■ **Exercise instructions**:
Tally the lines in the material below that contain the word "should". Reply with only the number.

■ **Data for this task**:
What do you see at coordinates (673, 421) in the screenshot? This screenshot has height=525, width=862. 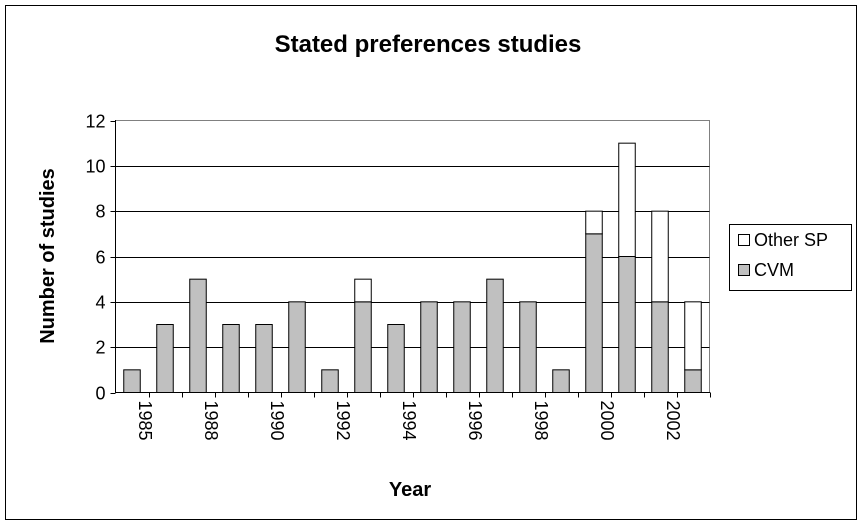 I see `x-tick-label: 2002` at bounding box center [673, 421].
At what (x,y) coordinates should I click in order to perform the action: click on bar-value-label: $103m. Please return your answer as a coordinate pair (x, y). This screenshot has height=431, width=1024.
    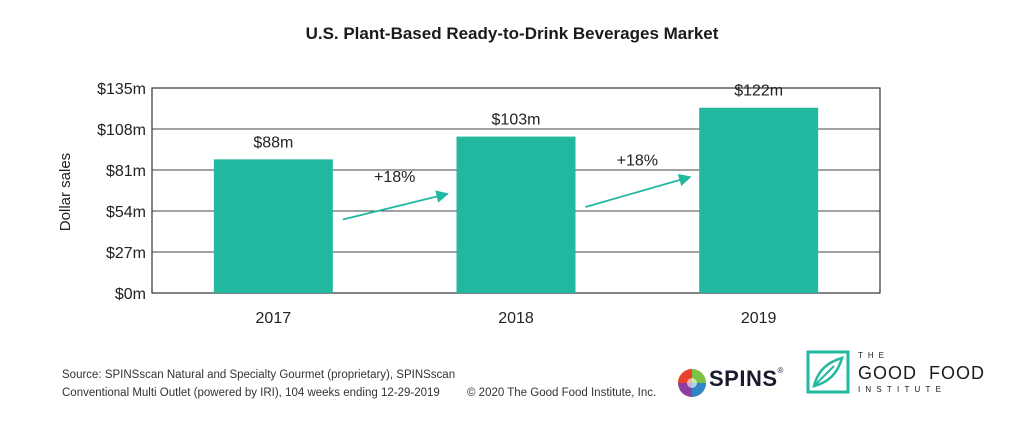
    Looking at the image, I should click on (516, 120).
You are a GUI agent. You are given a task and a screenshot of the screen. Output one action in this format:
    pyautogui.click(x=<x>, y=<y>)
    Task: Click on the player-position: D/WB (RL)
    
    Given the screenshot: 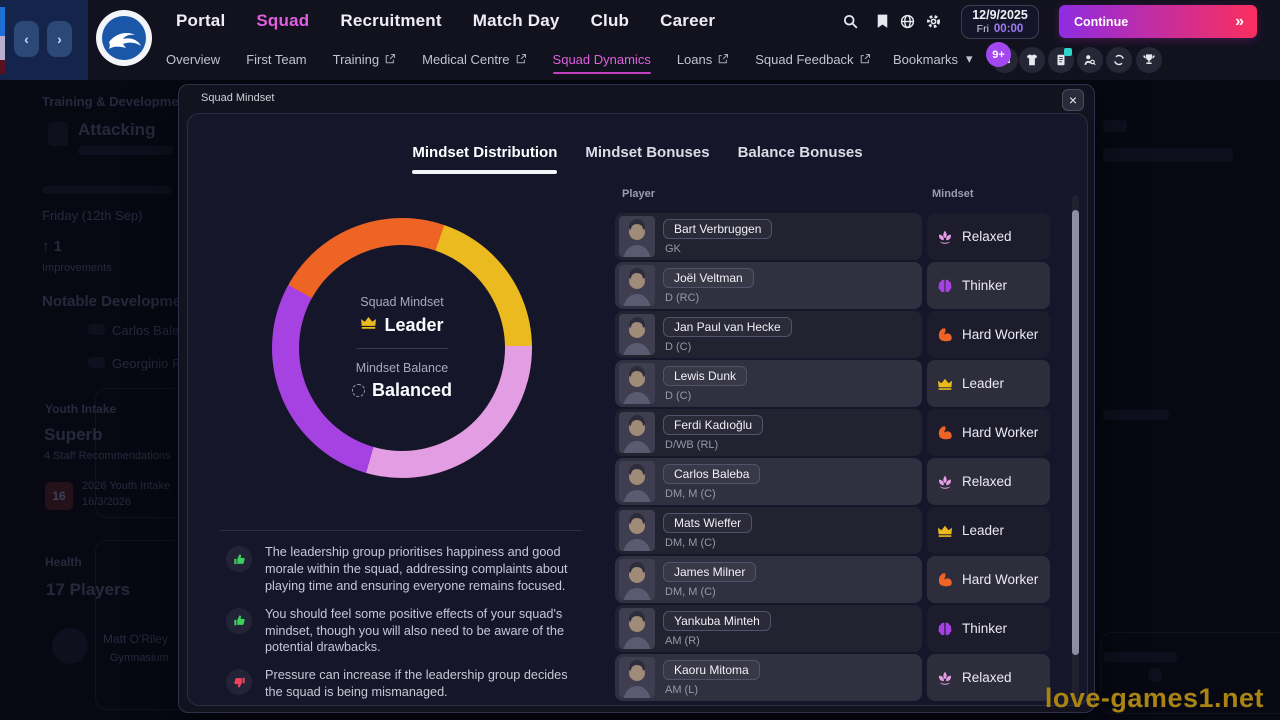 What is the action you would take?
    pyautogui.click(x=692, y=444)
    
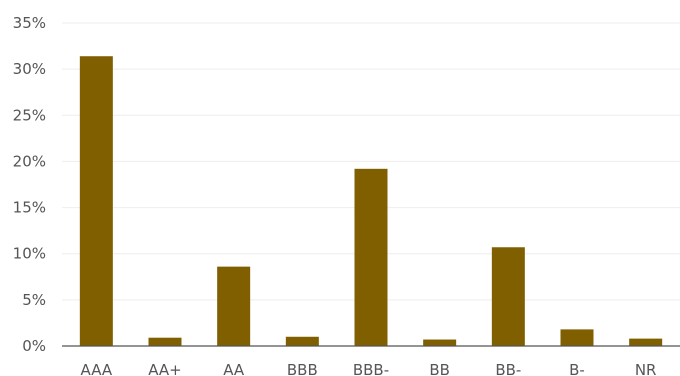 This screenshot has width=680, height=376. I want to click on x-tick-label: NR, so click(646, 368).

■ **Response to the task**:
2